Scientists have created an electrically conductive “soil” that they claim can result in 50% faster growth of barley seedlings in 15 days. This soilless cultivation method, known as hydroponics, utilizes an electrically stimulated root system via a new cultivation substrate.

“The world’s population is growing, and there is also climate change. So it’s clear that we won’t be able to meet the world’s food demands using only existing agricultural methods,” said Eleni Stavrinidou, an associate professor at Sweden’s Linkoping University.

“But with hydroponics, we can grow food in urban environments in very controlled settings,” she said. The team created eSoil, an electrically conductive cultivation substrate tailored to hydroponic cultivation.

The results of their research, published in the journal Proceedings of the National Academy of Sciences, show that barley seedlings grown in the conductive “soil” grew up to 50% faster when their roots were electrically stimulated after 15 days.

Plants grown hydroponically do not require soil; they only require water, nutrients, and something their roots can attach—a substrate. It is a closed system that allows for water recirculation, ensuring that each seedling receives the nutrients it requires. As a result, very little water is required, and all nutrients remain in the system, which is impossible in traditional farming. Hydroponics also allows for vertical cultivation in large towers, which saves space. Crops already grown in this manner include lettuce, herbs, and some vegetables.

According to the latest study, barley seedlings can be grown hydroponically and have a faster growth rate thanks to electrical stimulation.

By doing so, we can get seedlings to grow faster while using fewer resources.” We don’t know how it works or which biological mechanisms are involved. “We discovered that seedlings process nitrogen more efficiently, but it’s unclear how electrical stimulation affects this process,” said Starvrinidou.

Mineral wool is frequently used as a hydroponic cultivation substrate. According to the researchers, this is not only non-biodegradable, but it is also produced in an extremely energy-intensive process.

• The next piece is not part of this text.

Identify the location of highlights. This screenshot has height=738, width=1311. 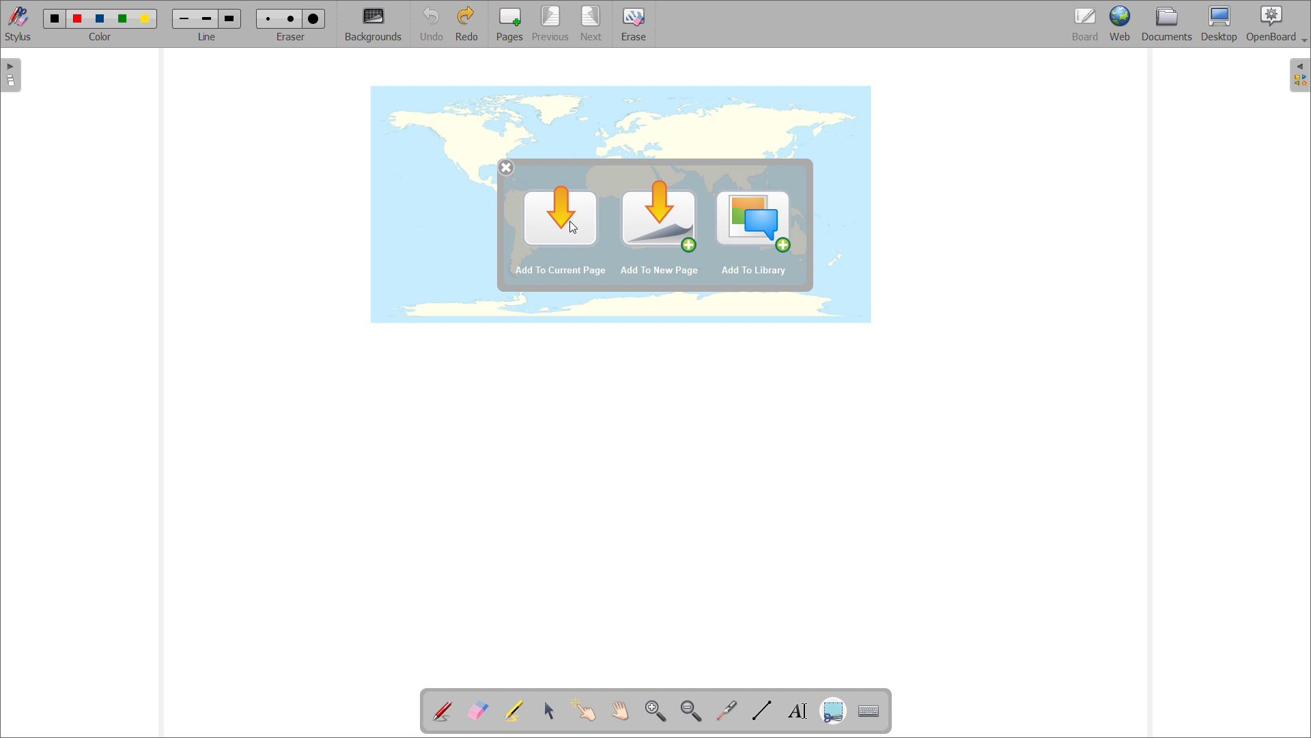
(513, 711).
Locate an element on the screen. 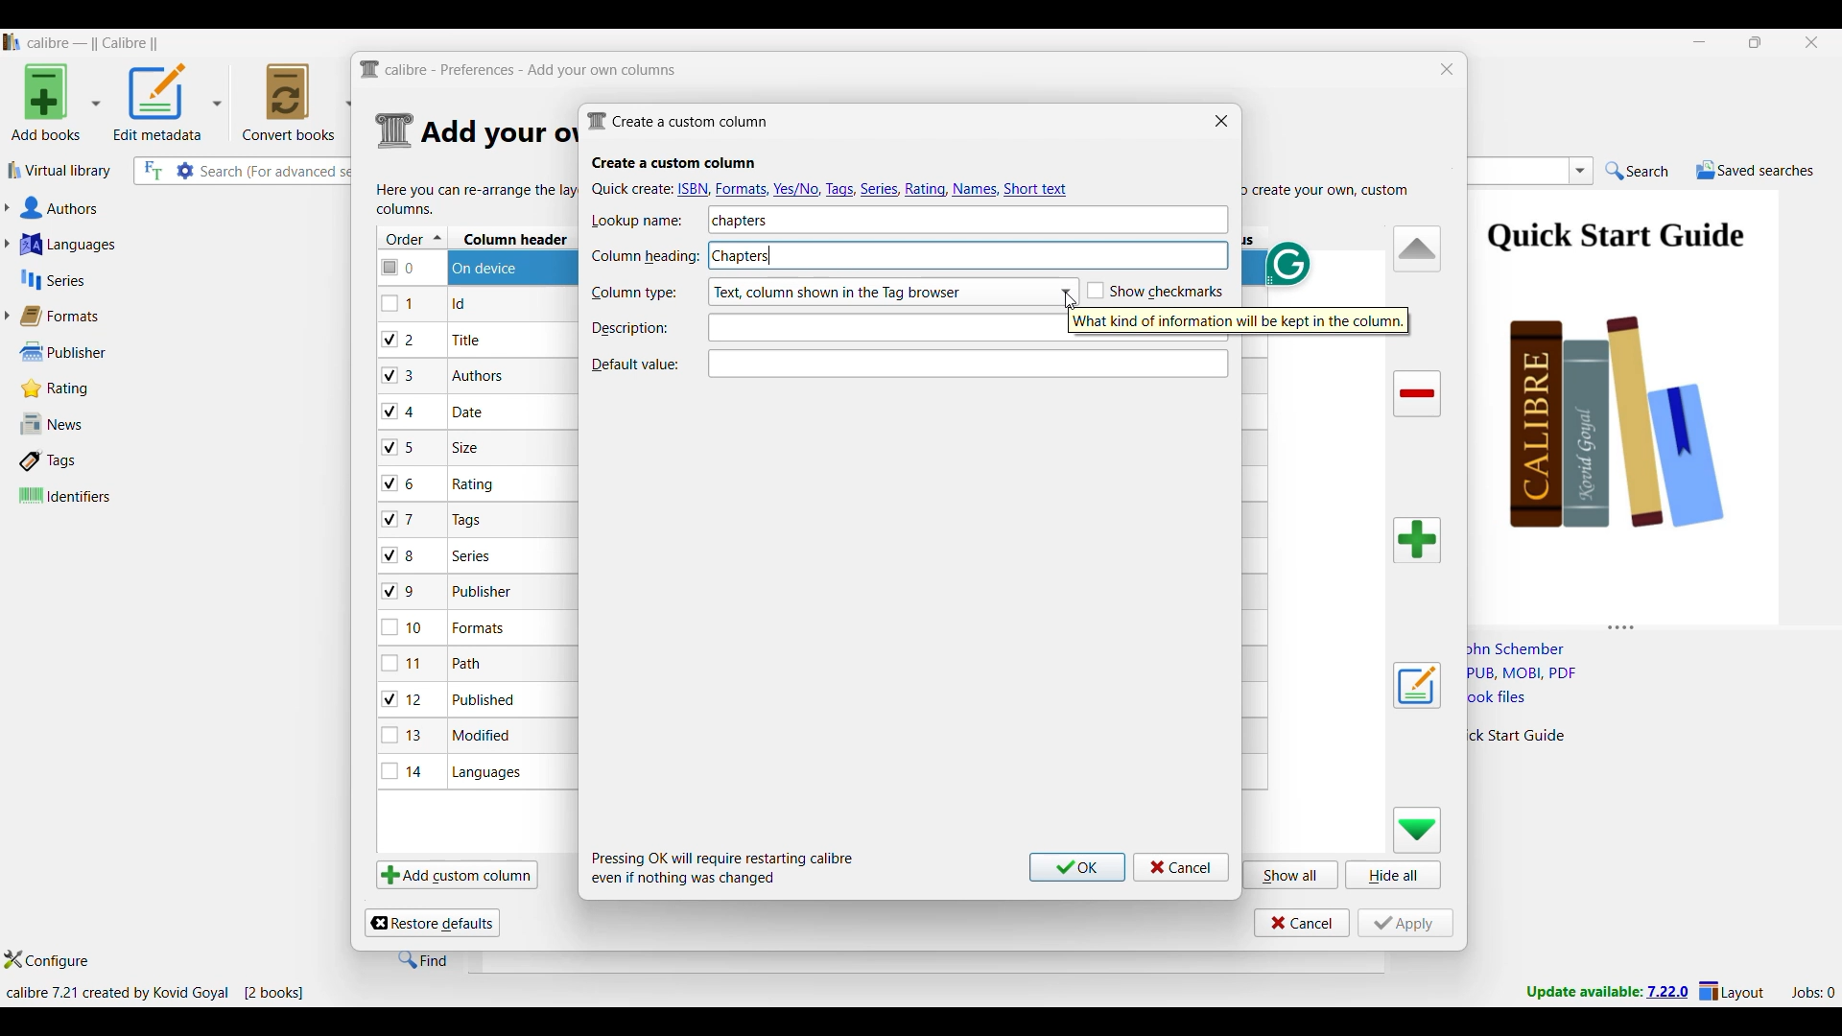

According to the researchers, the electronic cultivation substrate, eSoil, is made of cellulose, the most abundant biopolymer, mixed with a conductive polymer called PEDOT.

According to the researchers, this combination is not novel, but it is the first time it has been used for plant cultivation and creating an interface for plants in this manner.

Previously, high voltage was used to stimulate the roots. The advantage of the Linkoping researchers’ “soil” is that it consumes very little energy and poses no danger from high voltage.

Stavrinidou believes that the discovery will pave the way for new research areas to further develop hydroponic cultivation.

“We cannot claim that hydroponics will solve the food security problem.” However, it can help, especially in areas with limited arable land and harsh environmental conditions,” she added.